Una certa difficoltà di lettura è plausibile almeno in parte, tuttavia non può essere assunta a pretesto per escluderla. In verità, anche il peso interpretativo che gli è stato imposto dalla critica contribuisce a gravare sulla comprensione. Per riuscire ad amare Dante e la Divina Commedia bisogna avere chiara la genesi dell’opera, capire qual è il suo scopo e quali sono gli antecedenti letterari dell’opera.
Comprendere i significati allegorici, le tematiche trattate, la concezione dello spazio e del tempo, la simbologia dei numeri, per avere una visione d’insieme anche all’interno di ogni Cantica, giacché un’intera epoca della storia d’Italia e d’Europa si riassume nell’opera. Dante fece della propria esistenza la ragione stessa della sua opera, tant’è che volle essere riconosciuto come l’auctor cristiano al pari di Virgilio, auctor pagano.

con altra voce omai, con altro vello
ritornerò poeta, e in sul fonte
del mio battesimo prenderò ‘l cappello

Per Boccaccio aveva diritto a più titoli:

E di tanti e sì fatti studii non ingiustamente meritò altissimi titoli; però che alcuni il chiamarono sempre poeta, altri filosofo, e molti teologo, mentre visse.

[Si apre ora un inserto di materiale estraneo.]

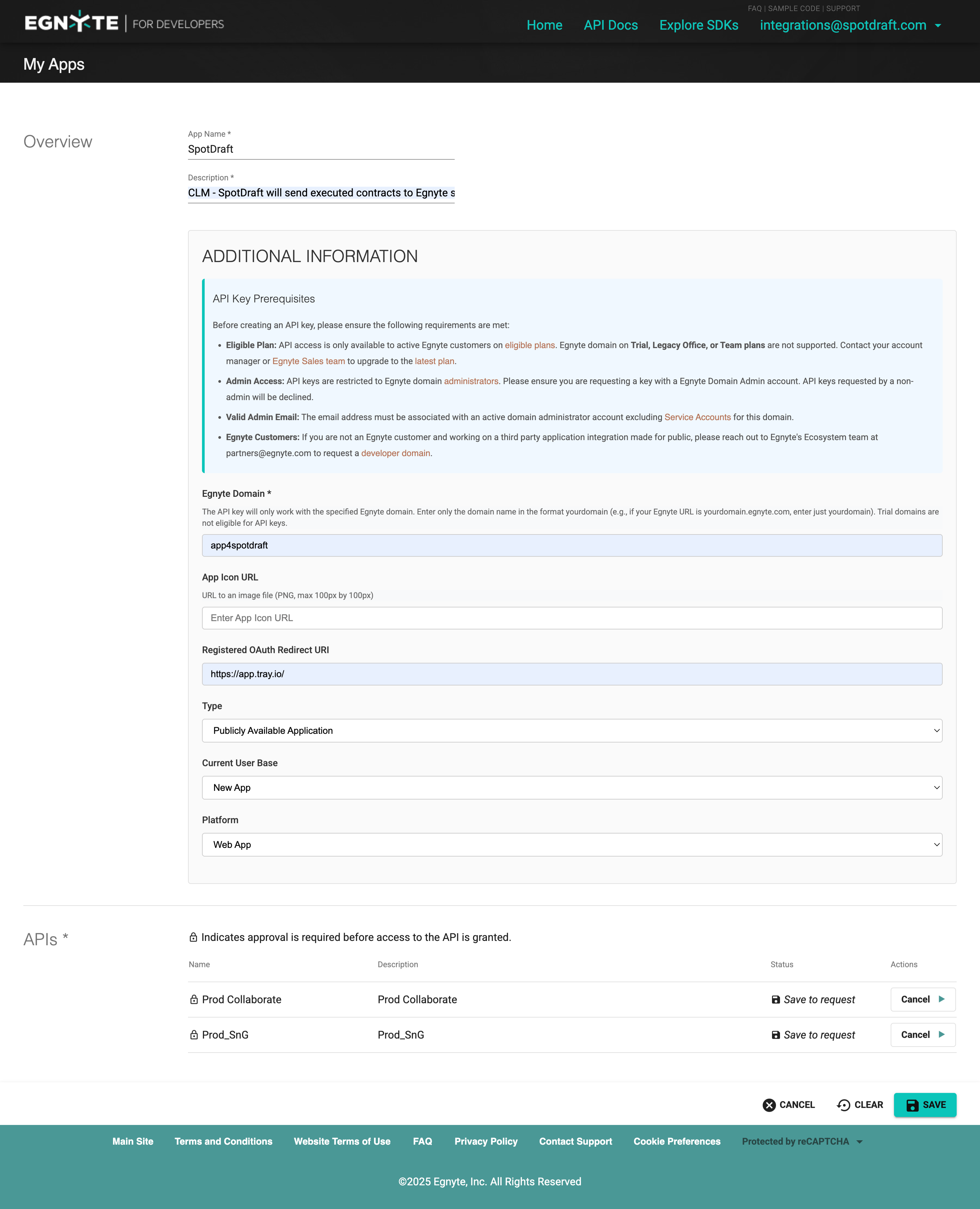The height and width of the screenshot is (1209, 980).
Task: Click the eligible plans link
Action: (x=530, y=345)
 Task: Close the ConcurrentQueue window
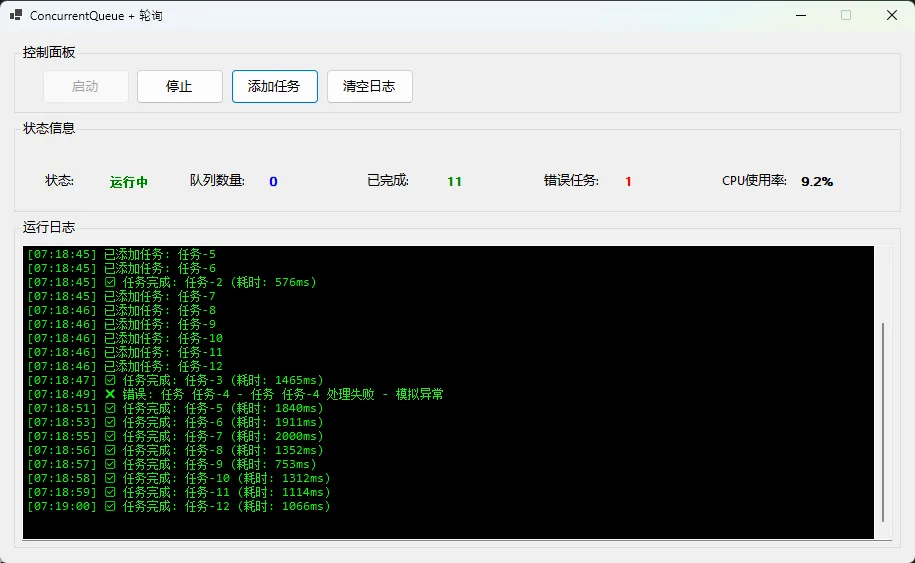tap(891, 15)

Il titolo di poeta comprende gli altri titoli. La Divina Commedia è insieme opera creativa e compositiva; cioè è strutturata in modo tale che raffigura lo scenario di un 'altro mondo', ossia dell’altro mondo con i suoi confini geografici dei tre regni e le leggi che li regolano. Nino Borsellino nel suo Ritratto di Dante (Laterza, 2007) così definisce il poeta:

Dante è un attore, il primo attore del suo poema. Ma egli è anche, anzi soprattutto, l’autore, il creatore di un mondo fantascientifico, ma anzi è il nostro, che egli rievoca continuamente, per allusioni talora, che nascondono circostanze private ignote anche ai primi lettori, ma spesso con dettagli di cronaca cittadina.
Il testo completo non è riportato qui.